## [Problem requirements]
In the entries below, the lines from the one with "fin de masques (52, 2059)" through the one with "trèfle (65, 2251)" are to be copied exactly; both ends count.

## [Provided records]
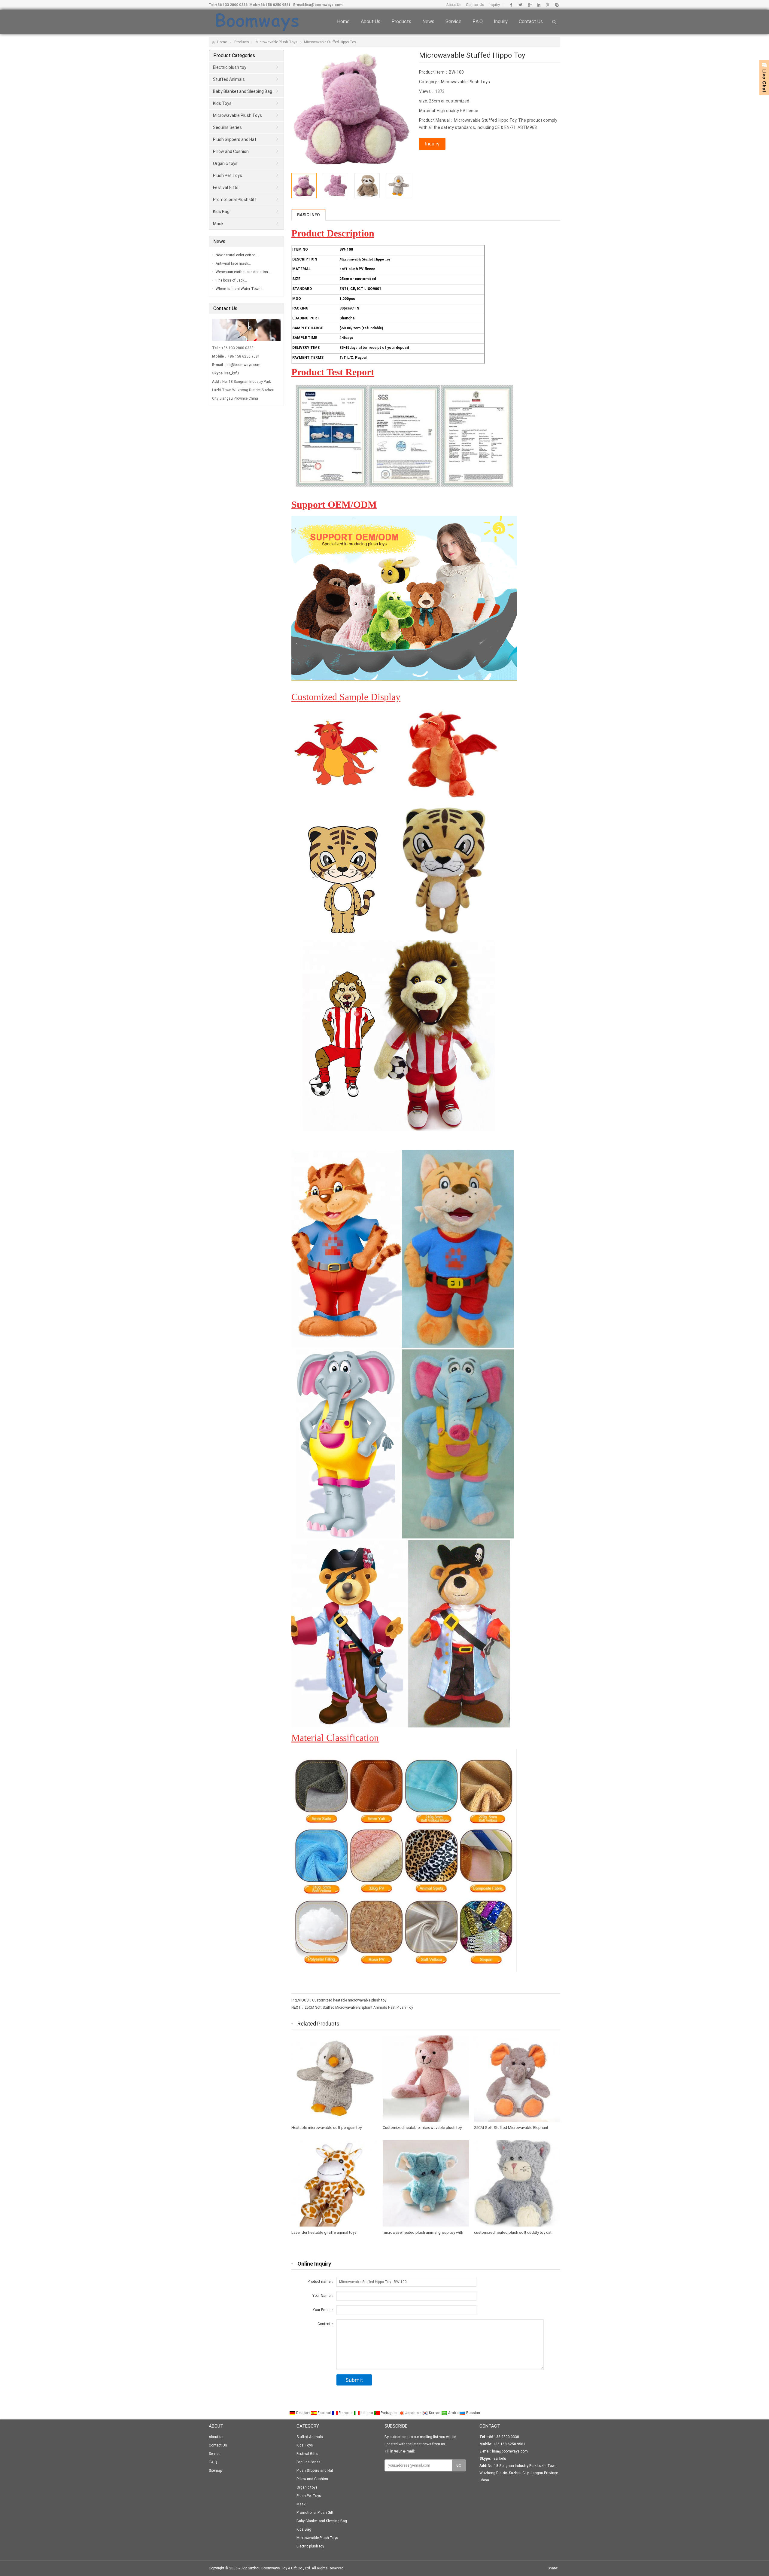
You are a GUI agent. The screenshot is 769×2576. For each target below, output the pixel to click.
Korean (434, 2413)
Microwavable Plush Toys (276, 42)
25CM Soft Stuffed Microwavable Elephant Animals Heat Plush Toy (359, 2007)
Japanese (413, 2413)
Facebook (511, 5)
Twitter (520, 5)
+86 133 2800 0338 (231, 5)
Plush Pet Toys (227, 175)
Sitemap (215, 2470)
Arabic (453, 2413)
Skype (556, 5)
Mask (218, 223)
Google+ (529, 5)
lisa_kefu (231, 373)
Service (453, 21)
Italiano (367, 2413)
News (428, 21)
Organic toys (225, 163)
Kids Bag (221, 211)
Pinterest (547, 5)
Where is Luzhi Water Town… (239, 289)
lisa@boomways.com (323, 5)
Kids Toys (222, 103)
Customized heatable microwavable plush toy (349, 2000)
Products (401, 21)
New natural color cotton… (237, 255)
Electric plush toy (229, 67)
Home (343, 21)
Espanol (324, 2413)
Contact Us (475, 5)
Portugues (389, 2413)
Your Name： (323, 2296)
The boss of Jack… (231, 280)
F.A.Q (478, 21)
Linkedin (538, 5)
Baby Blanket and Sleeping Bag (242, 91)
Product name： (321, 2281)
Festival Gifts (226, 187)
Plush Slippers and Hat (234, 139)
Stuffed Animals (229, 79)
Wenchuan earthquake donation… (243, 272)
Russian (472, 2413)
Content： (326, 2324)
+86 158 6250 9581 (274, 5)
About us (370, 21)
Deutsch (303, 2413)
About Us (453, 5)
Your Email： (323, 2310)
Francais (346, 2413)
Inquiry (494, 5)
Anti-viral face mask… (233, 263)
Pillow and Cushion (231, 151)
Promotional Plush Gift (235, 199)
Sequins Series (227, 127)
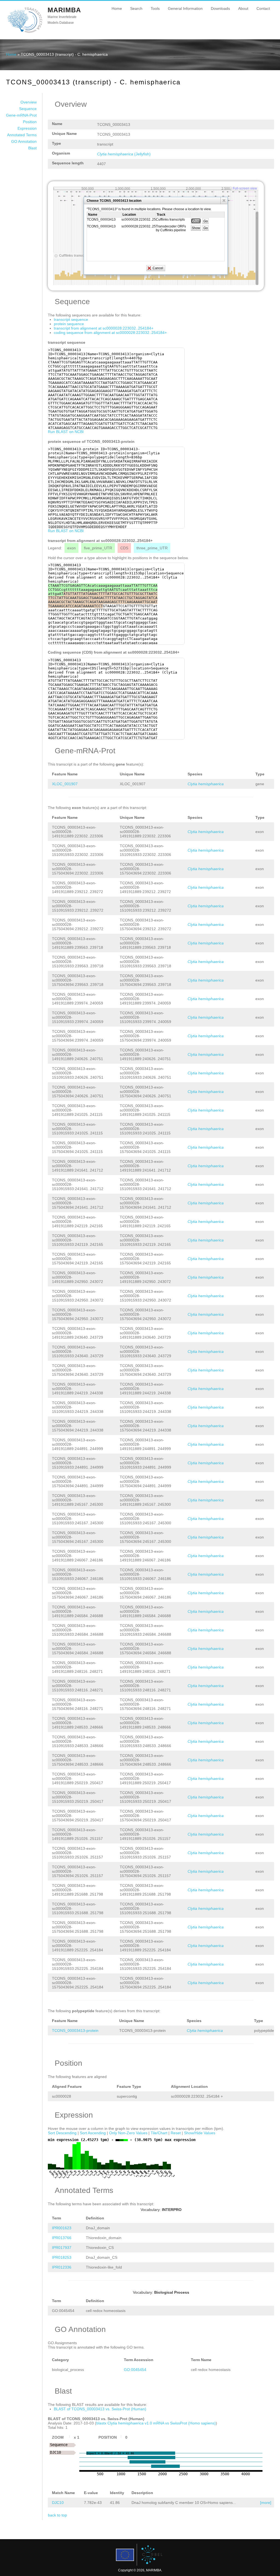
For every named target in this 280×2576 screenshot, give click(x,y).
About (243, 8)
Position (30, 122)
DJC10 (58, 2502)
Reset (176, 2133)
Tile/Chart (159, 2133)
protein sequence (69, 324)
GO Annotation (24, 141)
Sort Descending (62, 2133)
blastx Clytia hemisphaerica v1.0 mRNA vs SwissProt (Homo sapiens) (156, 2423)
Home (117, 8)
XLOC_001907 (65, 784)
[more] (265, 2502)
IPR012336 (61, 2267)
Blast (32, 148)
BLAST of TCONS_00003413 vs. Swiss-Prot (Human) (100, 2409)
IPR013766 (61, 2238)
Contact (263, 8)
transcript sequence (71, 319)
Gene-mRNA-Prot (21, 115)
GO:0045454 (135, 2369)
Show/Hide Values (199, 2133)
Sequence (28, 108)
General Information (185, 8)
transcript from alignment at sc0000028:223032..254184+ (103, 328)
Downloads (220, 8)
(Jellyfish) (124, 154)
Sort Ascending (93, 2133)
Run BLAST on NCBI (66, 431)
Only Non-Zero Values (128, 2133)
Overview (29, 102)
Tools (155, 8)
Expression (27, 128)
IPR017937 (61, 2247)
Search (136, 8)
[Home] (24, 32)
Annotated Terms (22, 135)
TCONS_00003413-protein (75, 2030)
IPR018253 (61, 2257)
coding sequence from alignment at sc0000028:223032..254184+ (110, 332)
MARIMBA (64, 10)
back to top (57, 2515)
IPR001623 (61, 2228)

---

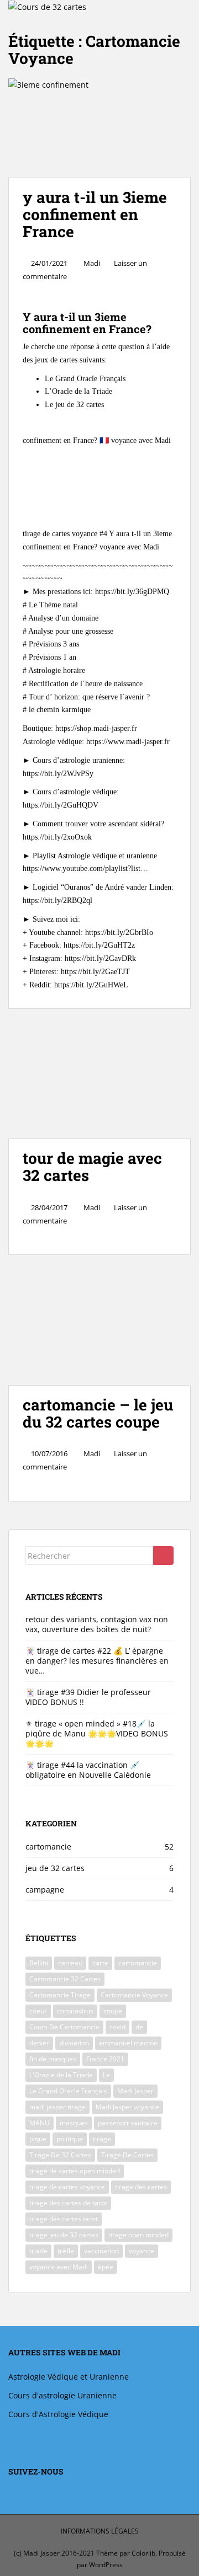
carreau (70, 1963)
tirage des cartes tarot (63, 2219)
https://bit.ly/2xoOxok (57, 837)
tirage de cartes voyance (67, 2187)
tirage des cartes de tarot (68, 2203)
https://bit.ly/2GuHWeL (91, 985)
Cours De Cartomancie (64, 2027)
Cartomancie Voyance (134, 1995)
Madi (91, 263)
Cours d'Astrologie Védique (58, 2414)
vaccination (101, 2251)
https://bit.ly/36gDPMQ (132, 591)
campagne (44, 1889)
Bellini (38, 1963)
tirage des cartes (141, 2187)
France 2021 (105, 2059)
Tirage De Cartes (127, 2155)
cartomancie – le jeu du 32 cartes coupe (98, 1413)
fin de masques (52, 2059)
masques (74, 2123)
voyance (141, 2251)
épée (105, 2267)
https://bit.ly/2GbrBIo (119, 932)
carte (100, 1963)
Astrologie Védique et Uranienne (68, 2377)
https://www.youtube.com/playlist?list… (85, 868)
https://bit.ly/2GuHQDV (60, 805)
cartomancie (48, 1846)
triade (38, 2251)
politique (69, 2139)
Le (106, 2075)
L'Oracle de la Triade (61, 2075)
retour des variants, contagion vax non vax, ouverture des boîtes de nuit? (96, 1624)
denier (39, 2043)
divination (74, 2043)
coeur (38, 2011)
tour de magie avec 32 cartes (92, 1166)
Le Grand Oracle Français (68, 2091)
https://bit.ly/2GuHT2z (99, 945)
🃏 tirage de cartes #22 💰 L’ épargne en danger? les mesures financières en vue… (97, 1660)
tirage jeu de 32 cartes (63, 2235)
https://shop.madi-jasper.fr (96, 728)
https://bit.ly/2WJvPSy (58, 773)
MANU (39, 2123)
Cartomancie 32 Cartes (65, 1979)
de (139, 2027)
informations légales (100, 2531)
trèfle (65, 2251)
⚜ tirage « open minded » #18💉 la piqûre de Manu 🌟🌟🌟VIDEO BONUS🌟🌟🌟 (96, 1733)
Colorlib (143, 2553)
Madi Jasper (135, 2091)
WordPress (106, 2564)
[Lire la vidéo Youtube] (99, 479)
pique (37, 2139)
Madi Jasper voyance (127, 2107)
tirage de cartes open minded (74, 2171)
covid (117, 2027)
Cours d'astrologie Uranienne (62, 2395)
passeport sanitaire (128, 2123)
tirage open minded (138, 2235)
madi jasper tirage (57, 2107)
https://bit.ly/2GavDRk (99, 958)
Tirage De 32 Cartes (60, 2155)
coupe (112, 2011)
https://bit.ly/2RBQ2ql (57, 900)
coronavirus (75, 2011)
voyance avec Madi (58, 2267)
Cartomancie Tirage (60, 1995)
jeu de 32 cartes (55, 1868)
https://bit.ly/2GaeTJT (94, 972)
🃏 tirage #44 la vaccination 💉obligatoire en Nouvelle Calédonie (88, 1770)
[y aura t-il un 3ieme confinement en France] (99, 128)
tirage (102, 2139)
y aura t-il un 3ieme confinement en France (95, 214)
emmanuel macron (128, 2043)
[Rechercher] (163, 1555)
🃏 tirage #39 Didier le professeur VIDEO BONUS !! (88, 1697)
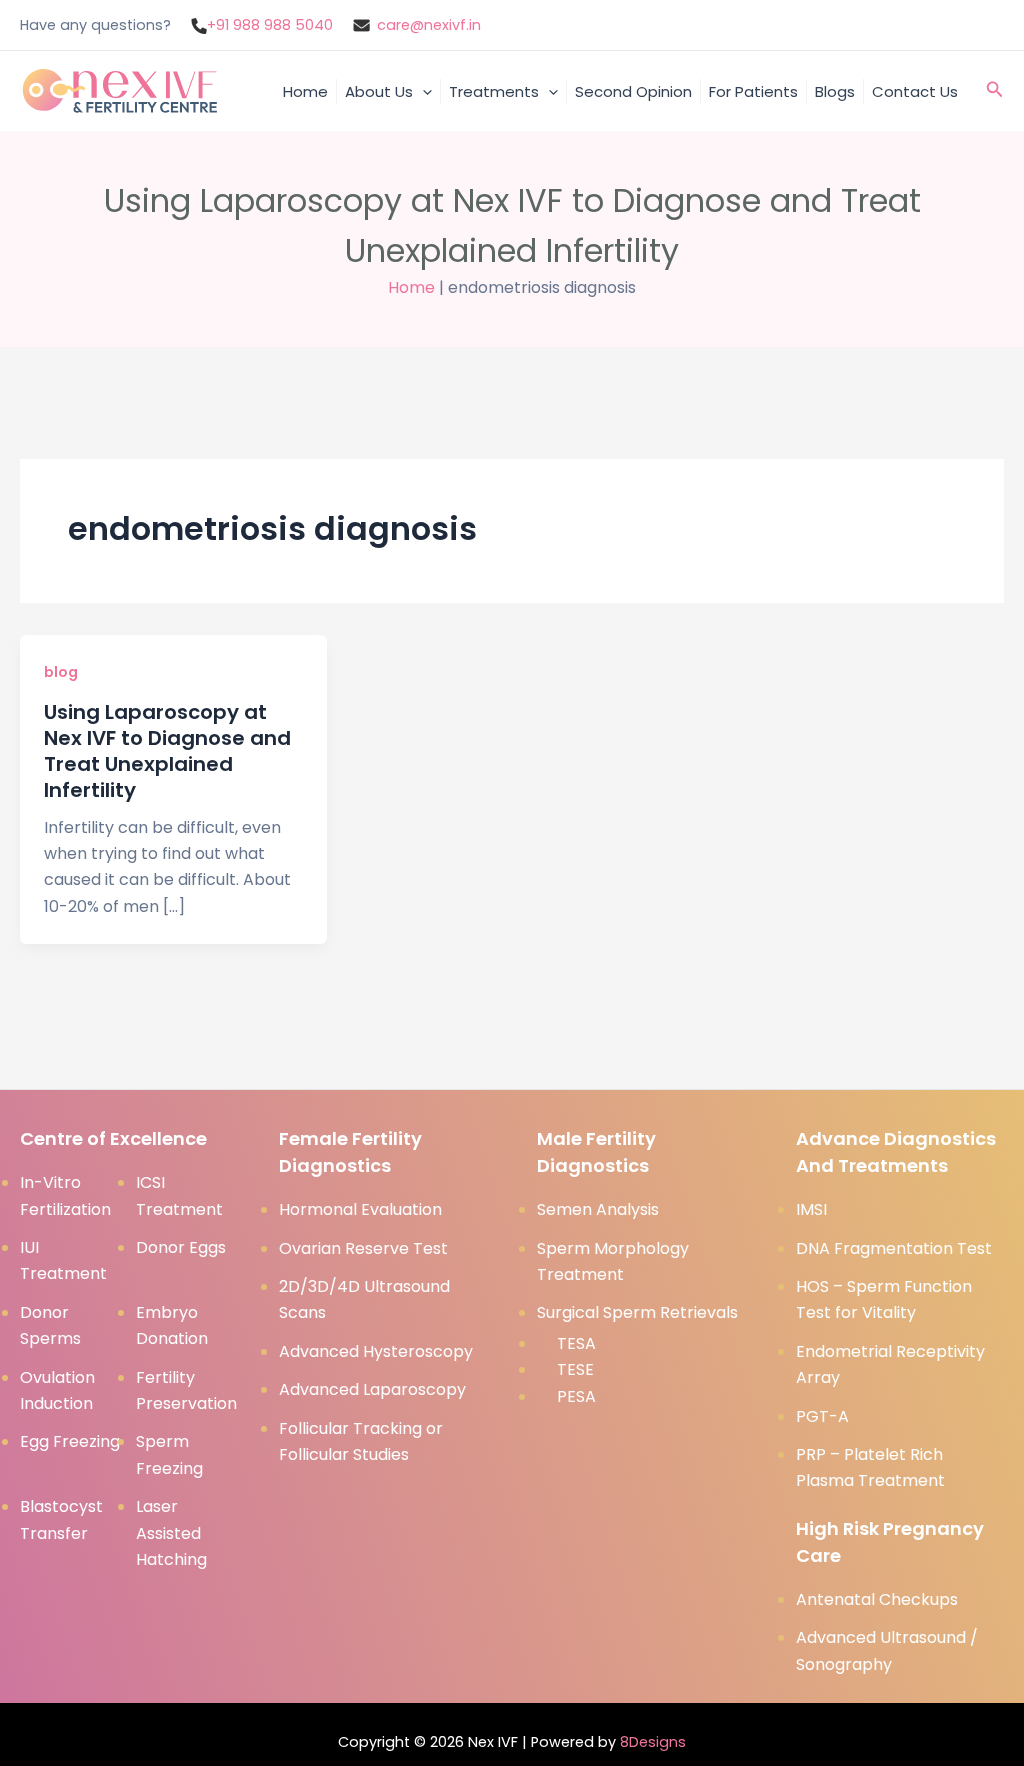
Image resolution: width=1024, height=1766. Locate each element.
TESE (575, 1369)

--

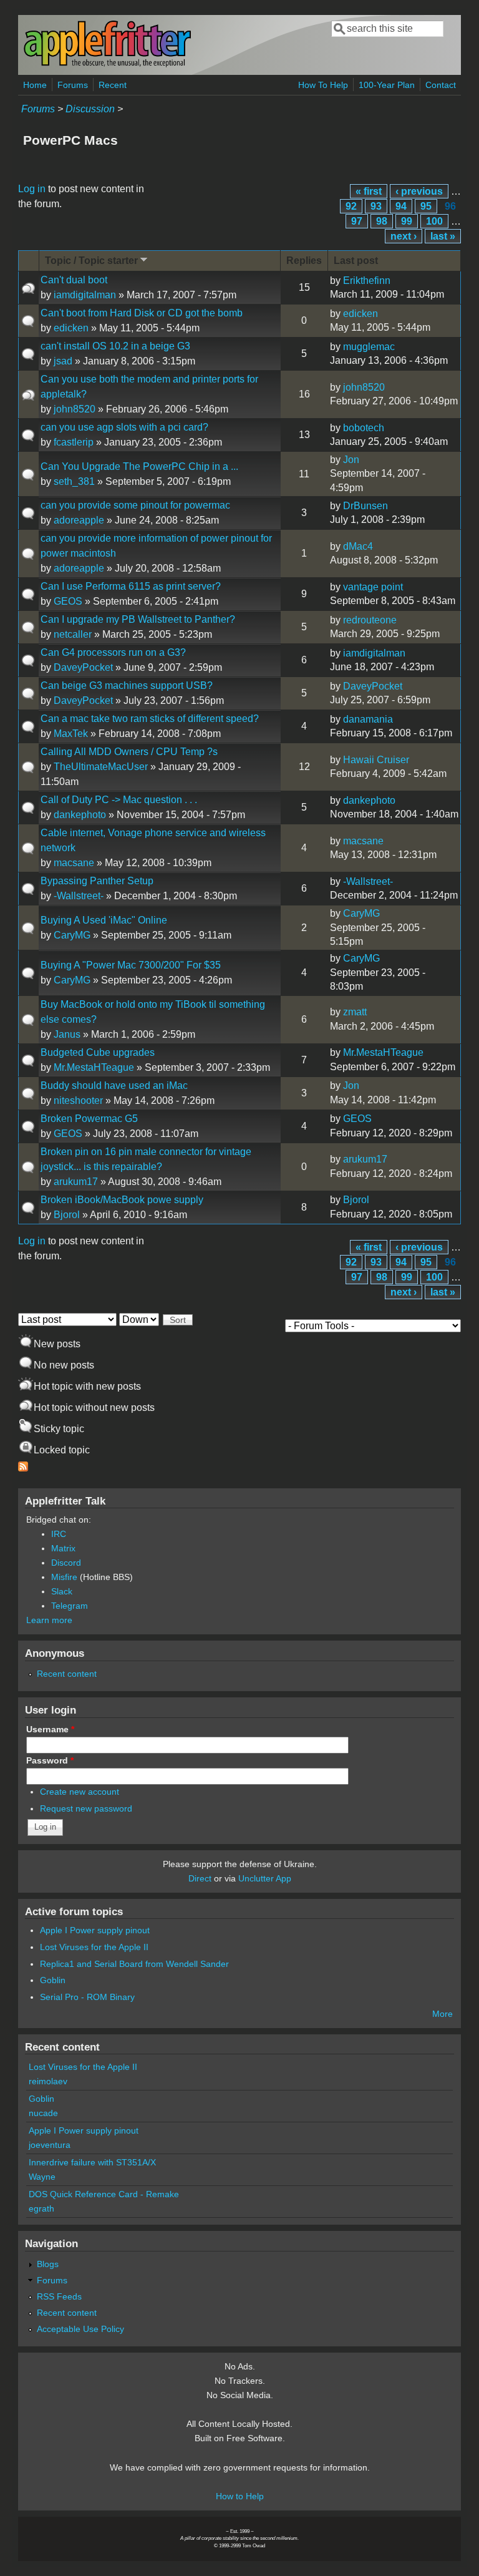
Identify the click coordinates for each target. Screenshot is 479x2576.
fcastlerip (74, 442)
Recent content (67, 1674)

## [Expected answer]
fin de masques (52, 2059)
masques (74, 2123)
voyance (141, 2251)
épée (105, 2267)
https://bit.ly/2GbrBIo (119, 932)
carte (100, 1963)
Astrologie Védique et Uranienne (68, 2377)
https://www.youtube.com/playlist?list… (85, 868)
https://bit.ly/2GuHQDV (60, 805)
cartomancie (48, 1846)
triade (38, 2251)
politique (69, 2139)
Le (106, 2075)
L'Oracle de la Triade (61, 2075)
retour des variants, contagion vax non vax, ouverture des boîtes de nuit? (96, 1624)
denier (39, 2043)
divination (74, 2043)
coeur (38, 2011)
tour de magie avec 32 cartes (92, 1166)
Le Grand Oracle Français (68, 2091)
https://bit.ly/2GuHT2z (99, 945)
🃏 tirage de cartes #22 💰 L’ épargne en danger? les mesures financières en vue… (97, 1660)
tirage jeu de 32 cartes (63, 2235)
https://shop.madi-jasper.fr (96, 728)
https://bit.ly/2WJvPSy (58, 773)
MANU (39, 2123)
Cartomancie 32 Cartes (65, 1979)
de (139, 2027)
informations légales (100, 2531)
trèfle (65, 2251)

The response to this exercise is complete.